There's a pretty "hard" border between French Guiana and Brazil, if that's really your question. There are Customs on the Oyapock River Bridge, just to pick an example. You don't just get waved through.

The border checkpoint is open during the periods of 08:00 - 12:00 and 14:00 - 18:00 on weekdays, and 08:00 - 12:00 on Saturdays.[5] The border checkpoint is shut on Sundays and Brazilian public holidays.[6]

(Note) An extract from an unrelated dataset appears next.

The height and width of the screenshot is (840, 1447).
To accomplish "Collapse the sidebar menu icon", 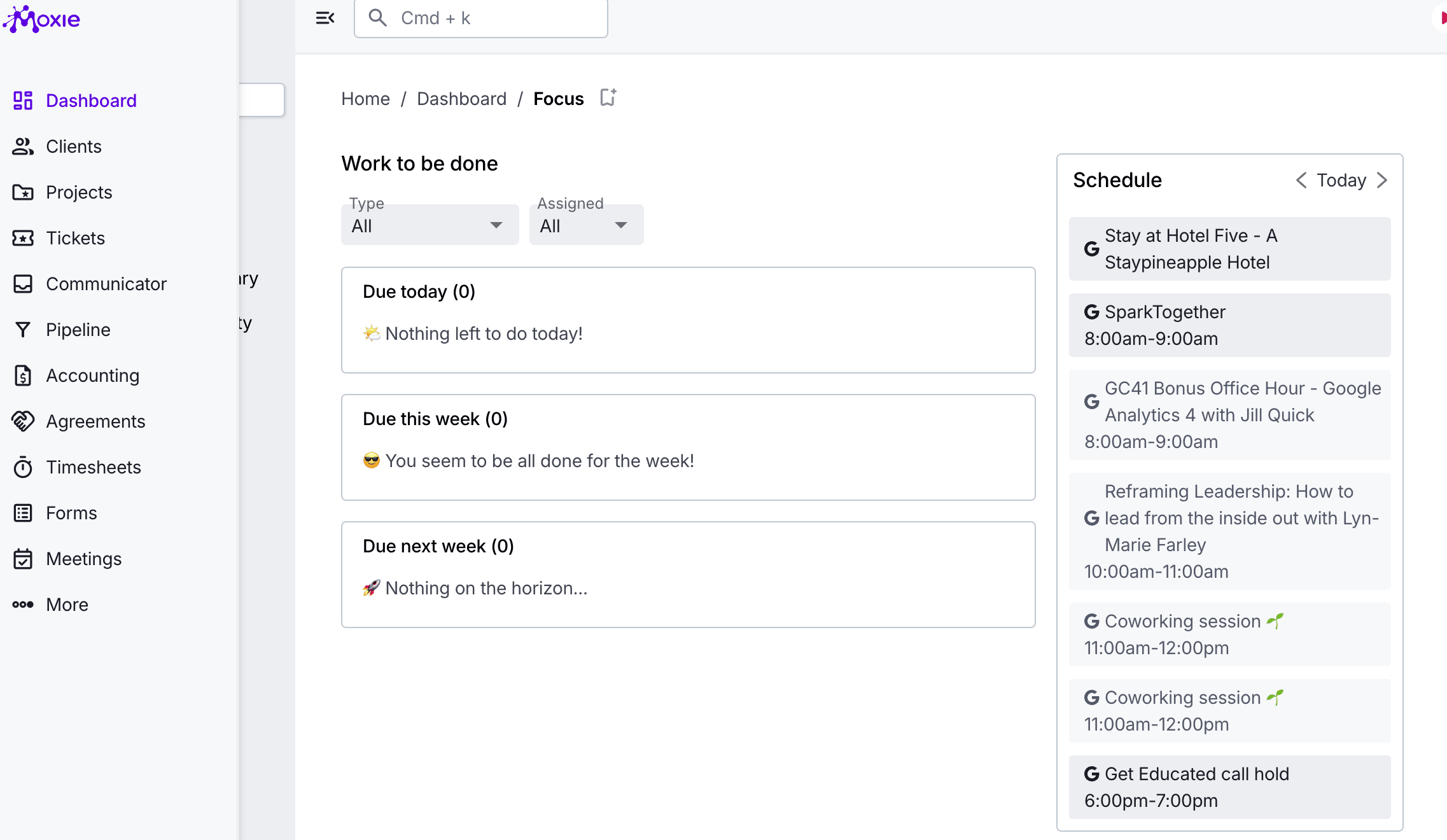I will [x=325, y=18].
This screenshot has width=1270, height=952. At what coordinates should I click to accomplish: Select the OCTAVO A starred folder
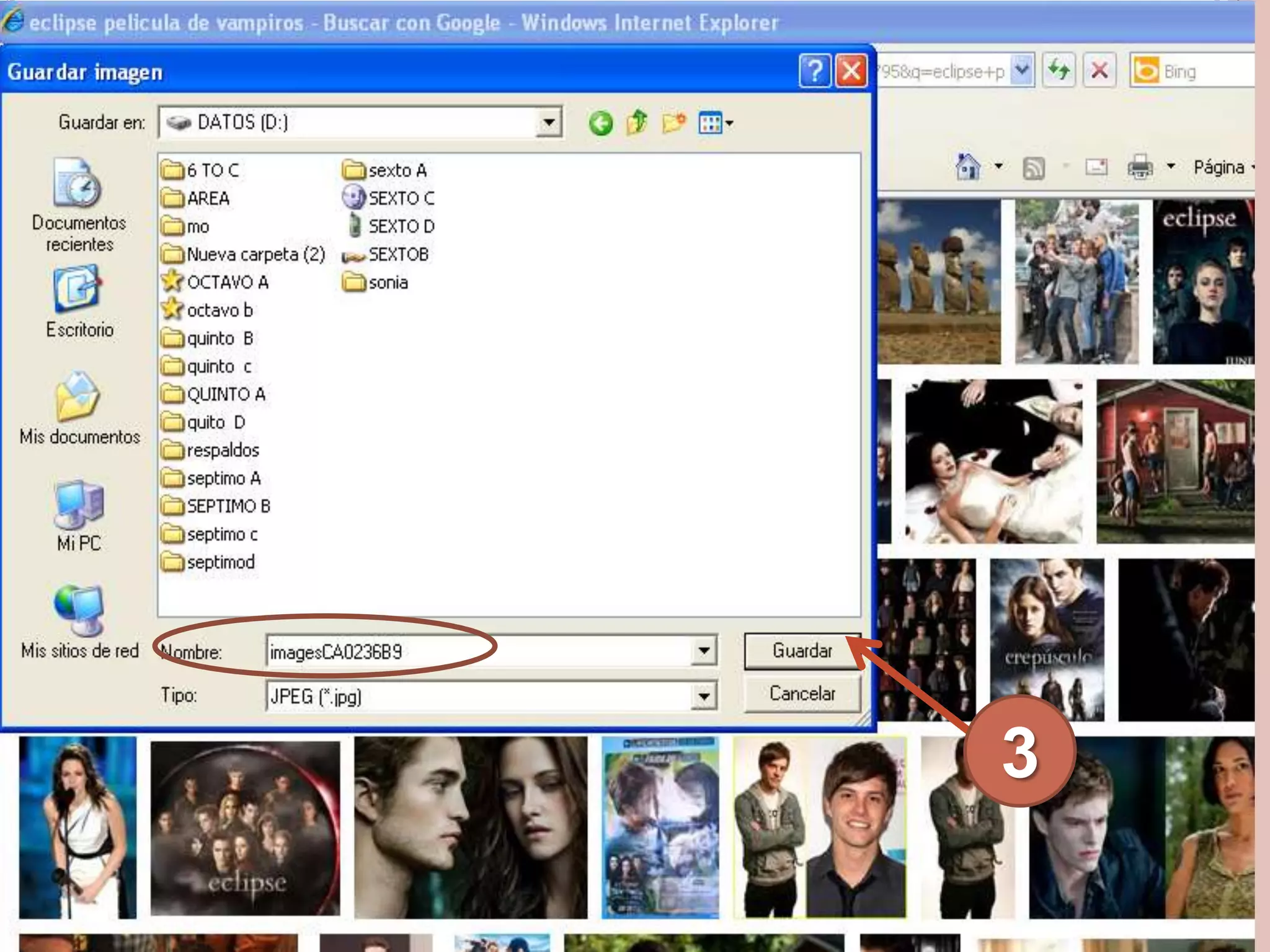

And it's also mentioned that

full visa waiver reciprocity had not yet been achieved

Which implies id checks in at least one direction. Actually

French nationals could enter Brazil visa-free for up to 3 months, whereas Brazilian nationals had to obtain a visa to enter French Guiana, a requirement which was justified by the French government on the grounds of high levels of illegal immigration by Brazilians working as gold panners in French Guiana. In 2014, the Brazilian and French governments reached an agreement allowing residents of Oiapoque in Brazil and Saint-Georges-de-l'Oyapock in French Guiana to apply for a local border crossing card ('carte de frontalier'), enabling them to visit each other's city visa-free for up to 72 hours (but not further inland). The local border crossing card has a maximum validity of 2 years and contains a biometric chip; it can be used to cross the border without having to present a Brazilian passport.

That doesn't sound very "soft". Of course, I meant my answer mostly with respect to movement of people, if you mean with respect to goods, please clarify the question.